Closed markhibberd closed 11 years ago

markhibberd commented 11 years ago

Added test case on branch: https://github.com/markhibberd/scoobi/compare/filter-side-effect

With 7.0.1 a filter that contains a side effect can be run multiple times. See test for more details, but the following formulation can demonstrate this:

val dlist = (.....).filter(<some side effect>)
(dlist.size join dlist.map(...))

According to @blever, the expected behaviour is that filter should run and calculate size in one map job, and then join/map should run in second job based on results of first.

On the surface the (potential) optimisation that is run would appear valid for a pure function i.e. size and map could be run in parallel with a fused filter operation. It is possibly worth considering exposing this distinction in the future to enable such optimisations.

tonymorris commented 11 years ago

A filter that does not contain a side-effect (likely) runs multiple times too. The side-effect just happens to expose the multiple runs.

Is the fix to make it only run once, so that if there is a side-effect, it occurs as expected, and if there isn't, it is optimised?

Bit confused, sorry.

markhibberd commented 11 years ago

@tonymorris It may be quicker to run the filter multiple times in parallel in some cases, in particular for the case where shifting data is more expensive than the computation. Agreed it is not clear cut in the naive example above, but it is definitely possible (although maybe too data-dependent to be of general use).

tonymorris commented 11 years ago

Ah got it, thanks.

blever commented 11 years ago

In the example given, the mapper in the first job should do the filter (once) and pass that result on to the map and the first part of size (which I think is a parallelDo). This results in two output streams. The first (from the map) will go through identity reducers and written out. The second (from part of size) will complete the size implementation which will perform a reduction on a single reducer, to produce the size, and write it out also.
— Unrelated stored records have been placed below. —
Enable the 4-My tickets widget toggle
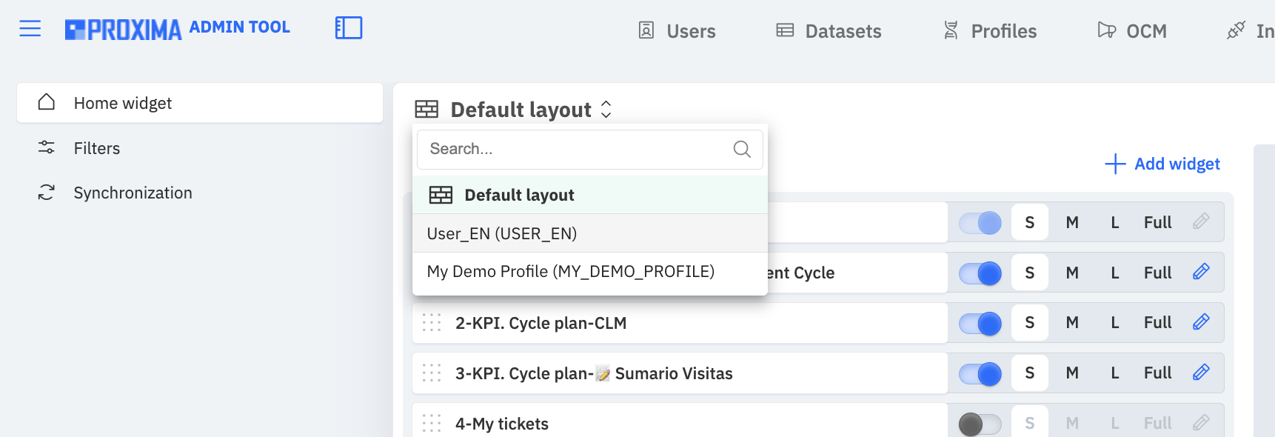(980, 424)
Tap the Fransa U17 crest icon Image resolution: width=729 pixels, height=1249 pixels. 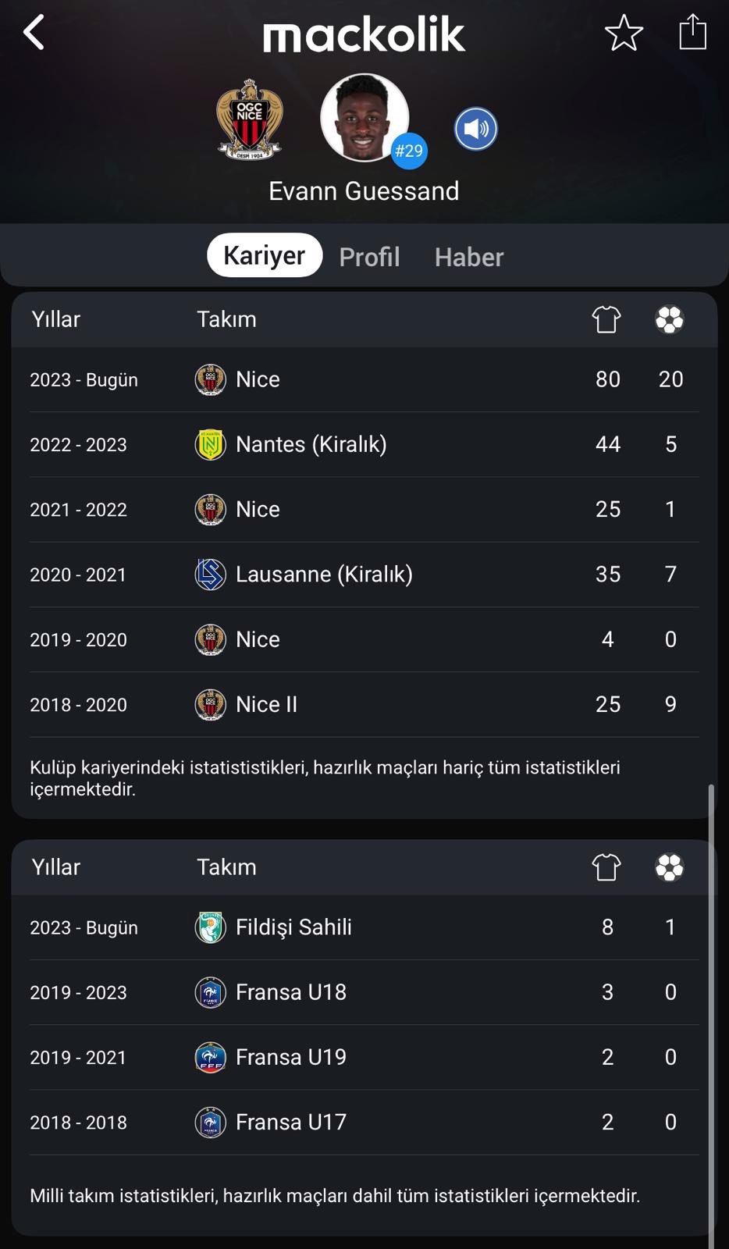coord(210,1123)
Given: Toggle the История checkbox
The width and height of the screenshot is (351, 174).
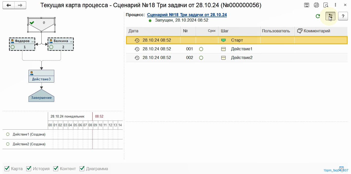Looking at the screenshot, I should 29,169.
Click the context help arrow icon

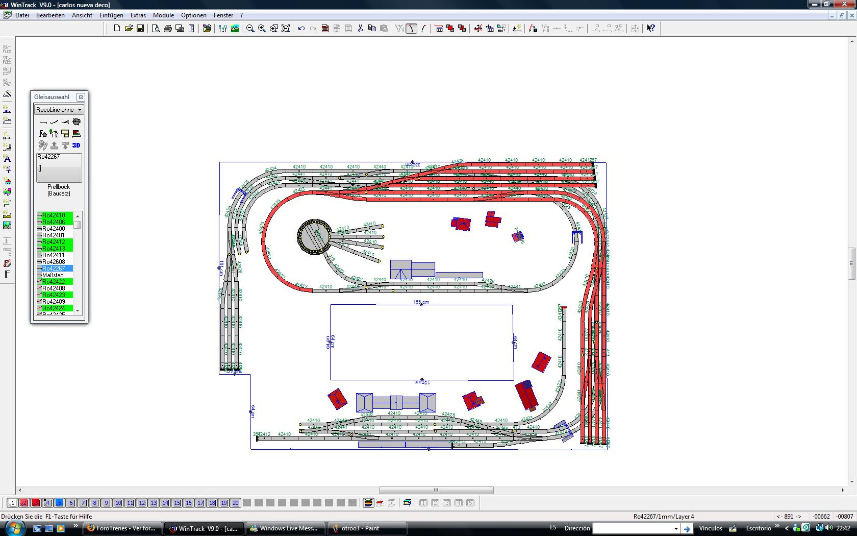[651, 29]
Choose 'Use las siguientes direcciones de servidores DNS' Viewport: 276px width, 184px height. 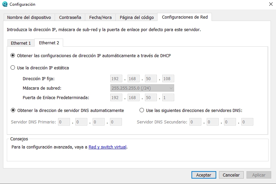142,110
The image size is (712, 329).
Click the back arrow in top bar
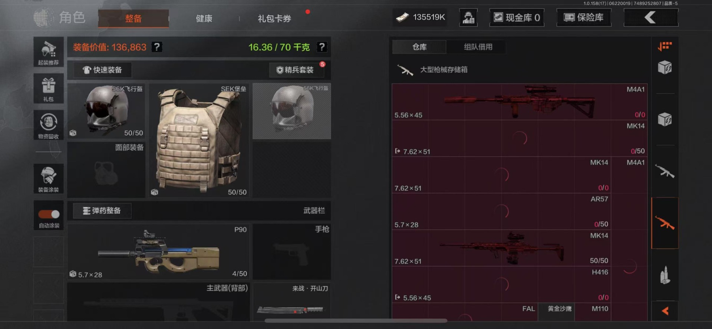651,17
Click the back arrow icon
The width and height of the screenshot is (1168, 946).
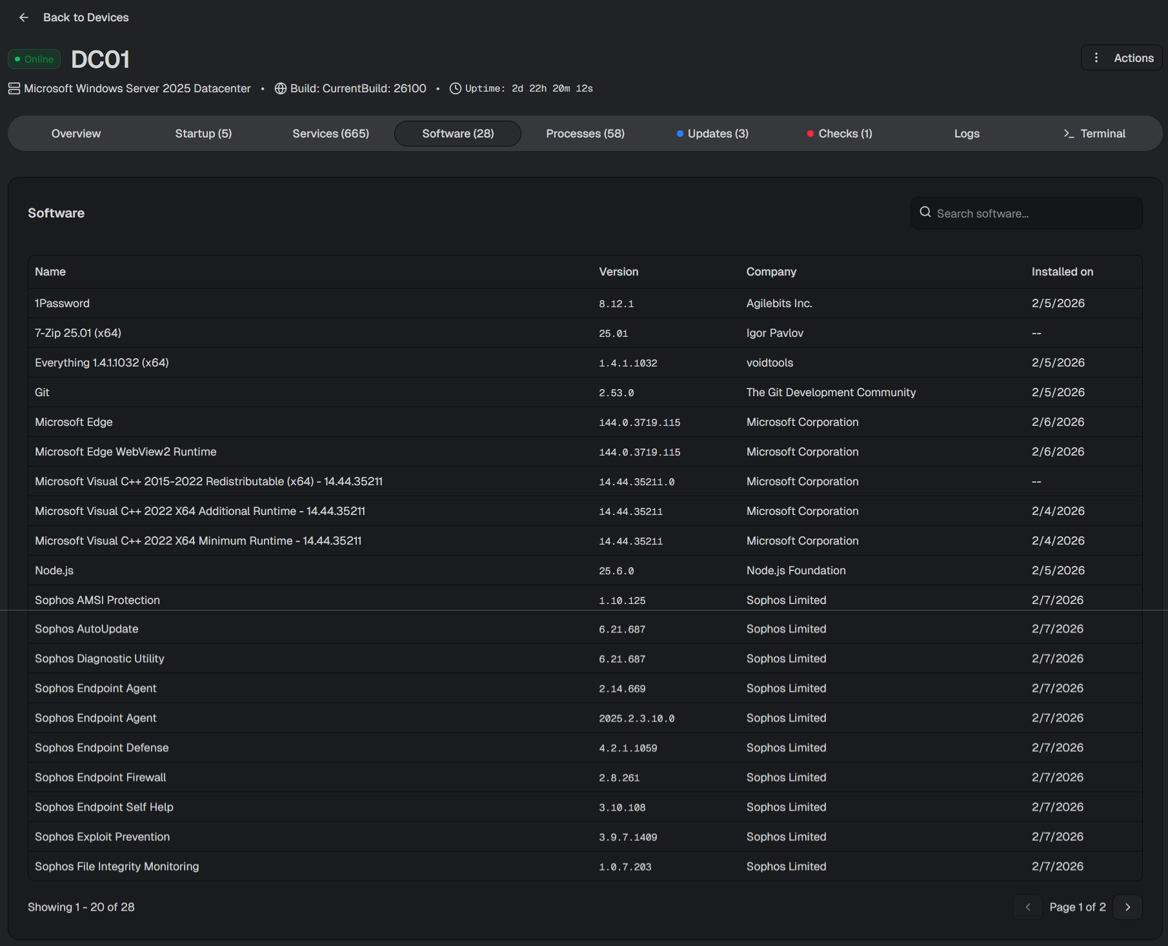point(24,17)
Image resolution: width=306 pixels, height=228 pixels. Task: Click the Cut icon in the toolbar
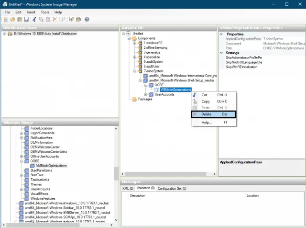point(35,20)
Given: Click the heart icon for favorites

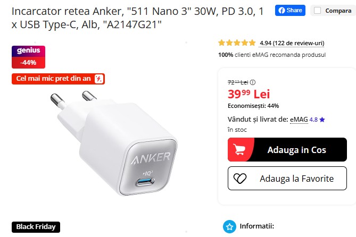Looking at the screenshot, I should 240,179.
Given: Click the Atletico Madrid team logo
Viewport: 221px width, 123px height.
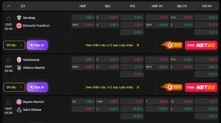Looking at the screenshot, I should pos(19,68).
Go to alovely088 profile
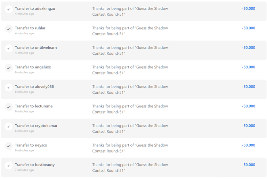 point(45,87)
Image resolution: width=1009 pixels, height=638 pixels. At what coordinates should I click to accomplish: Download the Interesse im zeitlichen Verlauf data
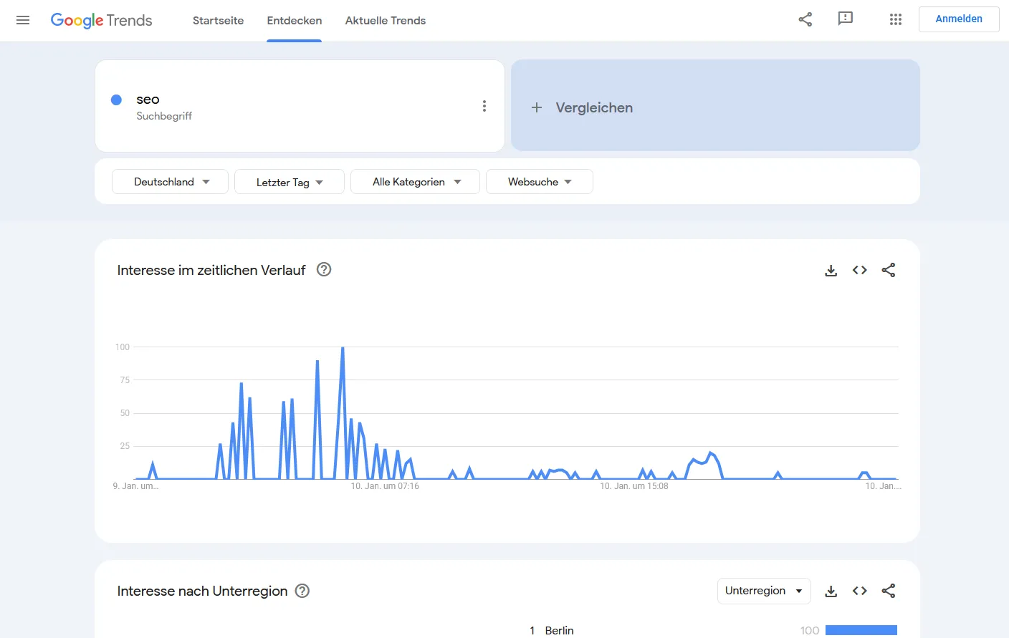(831, 271)
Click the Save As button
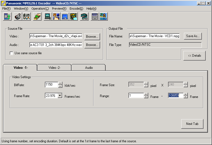Screen dimensions: 212x145 (193, 36)
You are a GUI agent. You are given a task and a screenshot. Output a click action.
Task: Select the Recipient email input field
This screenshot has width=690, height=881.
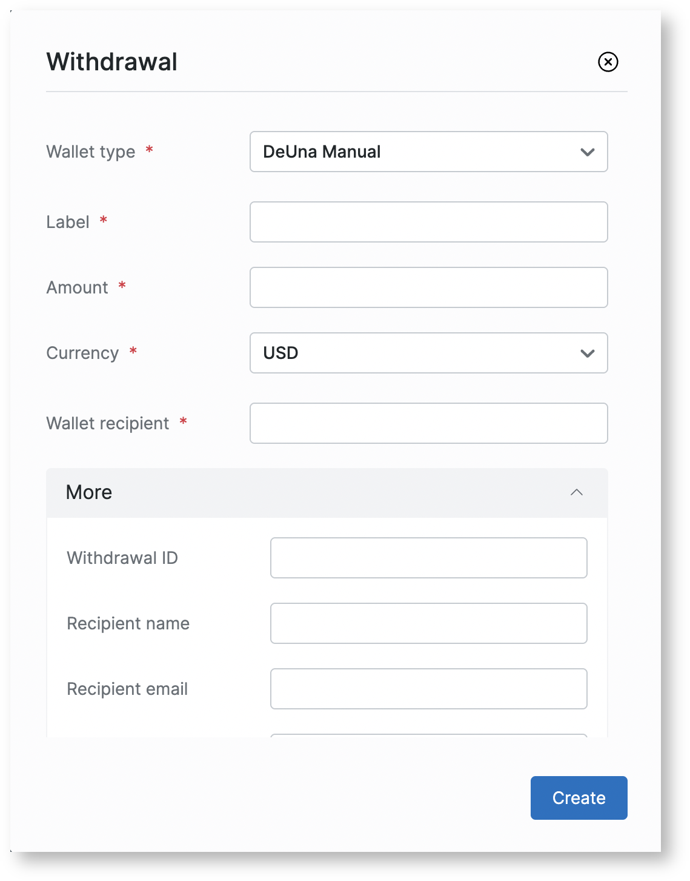pos(428,689)
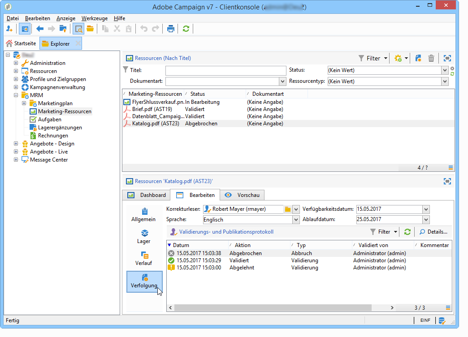Click the new resource icon beside the trash
The image size is (468, 337).
point(418,58)
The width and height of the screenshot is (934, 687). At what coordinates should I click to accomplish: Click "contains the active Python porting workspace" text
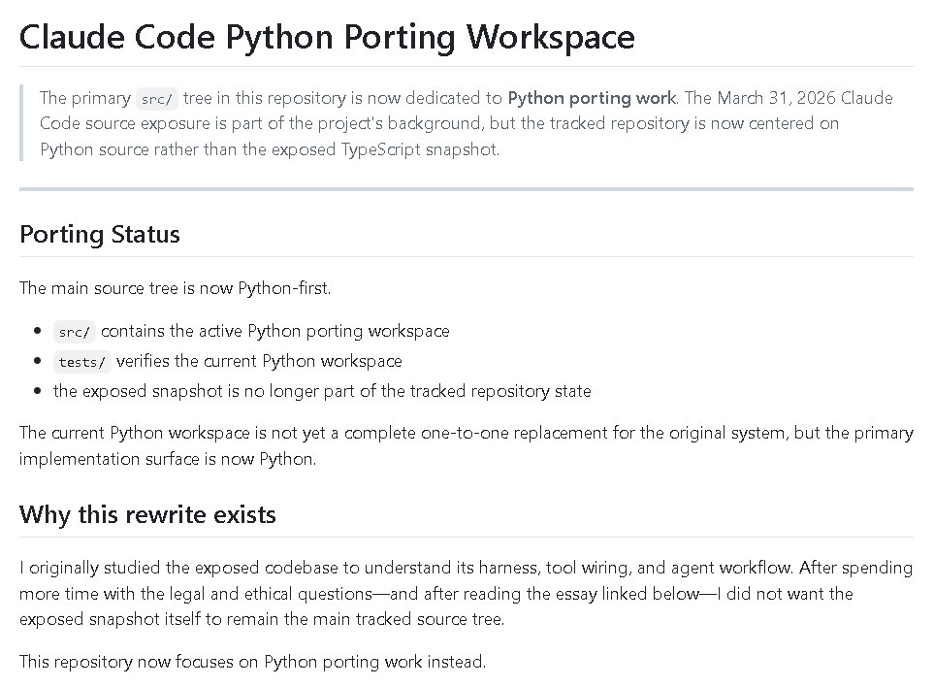274,331
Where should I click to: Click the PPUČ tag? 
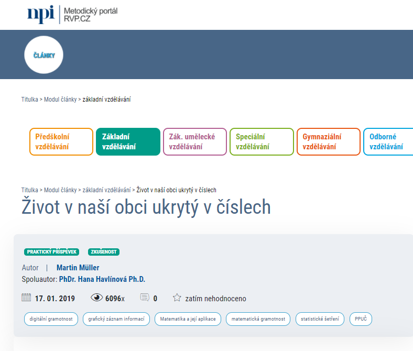(361, 319)
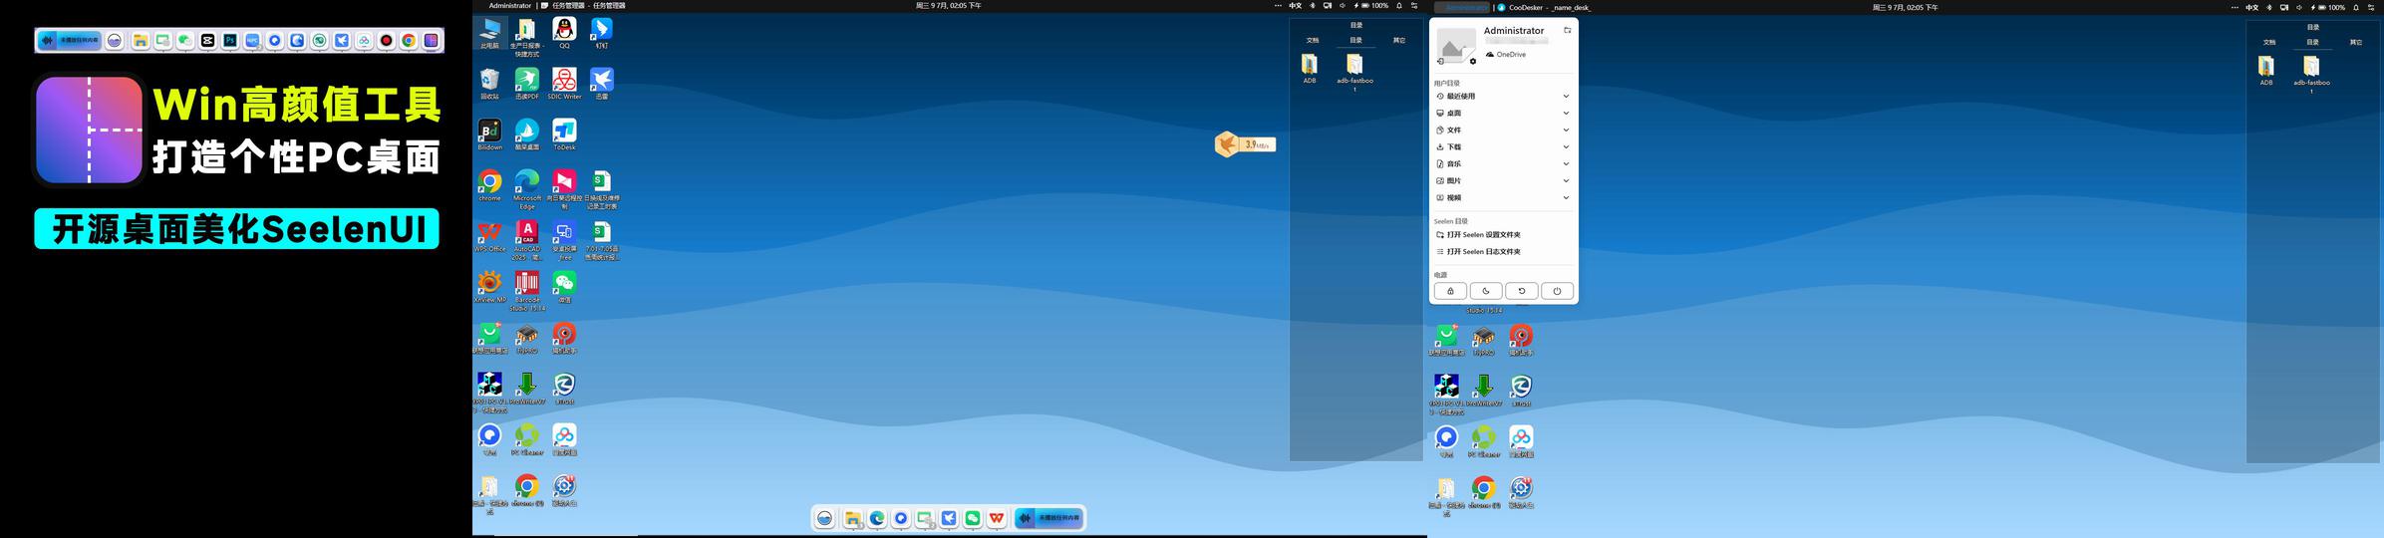Click the folder icon beside Administrator name

coord(1567,31)
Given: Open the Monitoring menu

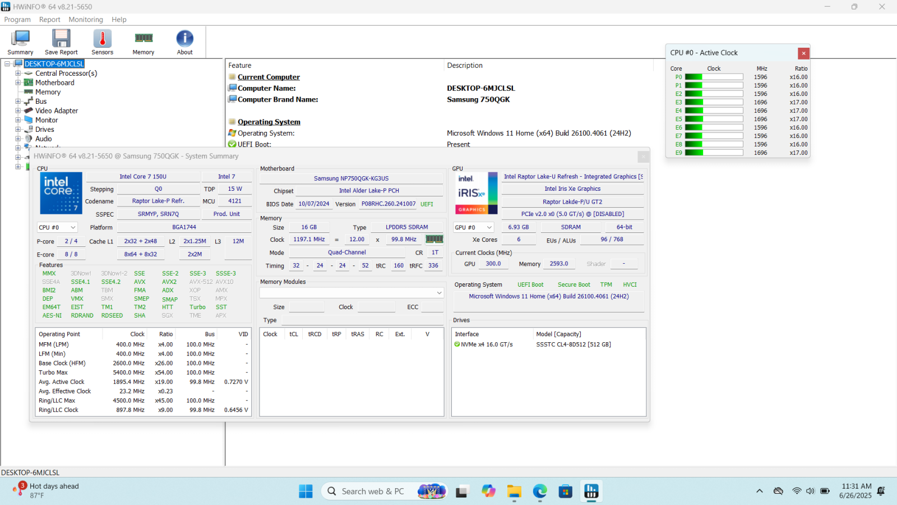Looking at the screenshot, I should point(86,20).
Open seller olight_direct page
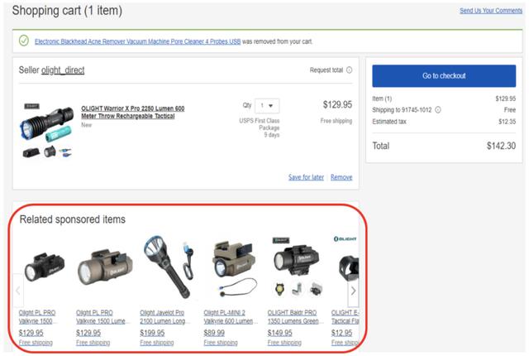Screen dimensions: 529x356 63,70
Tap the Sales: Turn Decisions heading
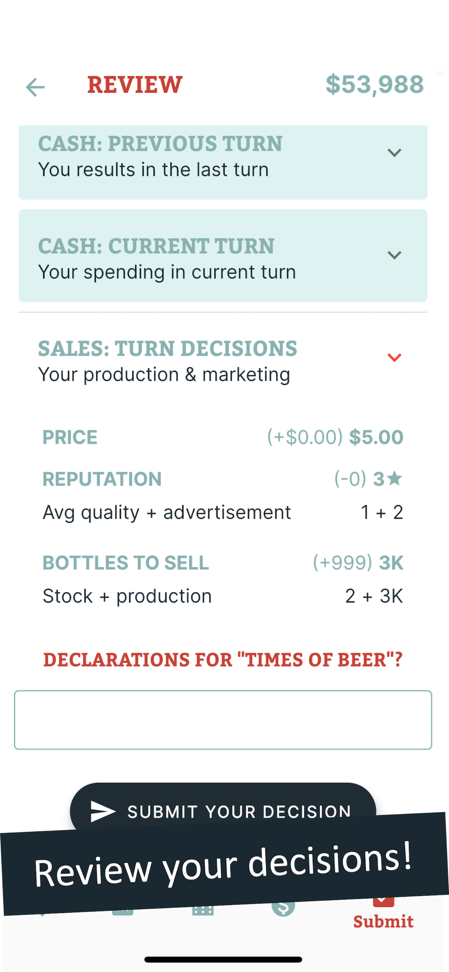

The second job will read both inputs in (output of size and map) and in its mapper perform the join, another parallelDo.

etorreborre commented 11 years ago

This issue is fixed with the latest developments. All the unit tests and acceptance tests are passing from this commit 2215f32.

The fix was done by rewriting the MscrsDefinition algorithm and making sure, via a ScalaCheck property, that no processing node ends up being used in more than one input or output channel.